In a press release following the adoption of this resolution, the UN noted:
In recent times, the blockade imposed by the United States against Cuba had been tightened, and its extraterritorial implementation had also been strengthened through the imposition of unprecedented fines, the Minister for Foreign Affairs of Cuba told the Assembly as he introduced the draft resolution. The accumulated economic damages of the blockade totalled $1.1 trillion, based on the price of gold.
Wednesday’s announcement about the change in U.S. policy was lauded around the world, with UN Secretary General Ban Ki-moon welcoming the “very important step” taken by the leaders of the United States and Cuba towards normalizing relations.
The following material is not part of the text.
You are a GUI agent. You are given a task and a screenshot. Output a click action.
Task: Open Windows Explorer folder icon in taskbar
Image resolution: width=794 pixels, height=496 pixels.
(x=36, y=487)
“This news is very positive,” Ban said. “I’d like to thank President Barack Obama of the United States and President Raúl Castro for taking this very important step towards normalizing relations.”
The Secretary General of the Organization of American States, José Miguel Insulza, also welcomed the announcement, congratulating Obama “for having taken these historic steps, as necessary as they are courageous, to restore diplomatic relations broken off in 1961.”
He added that “the measures announced today open a path to normalization from which there is no return,” and urged the United States Congress to “take the necessary legislative measures to lift the embargo against Cuba, which remains in force.”
“President Obama has been clear about the need to change a policy that produced neither benefits nor results for 50 years, and only complicated the lives of millions of citizens. We hope that Congress understands this as well,” Insulza said.
Although the U.S. Constitution gives considerable latitude to the president in making foreign policy, which Obama exercised in a big way in moving to restore diplomatic relations with Cuba, lifting the embargo would require legislative action by Congress.
As Obama indicated in his remarks announcing the policy on Wednesday, he has taken virtually all steps that he can take as president to change U.S. policy towards Cuba, short of lifting the economic blockade.
“The embargo,” he said, “that’s been imposed for decades is now codified in legislation. As these changes unfold, I look forward to engaging Congress in an honest and serious debate about lifting the embargo.”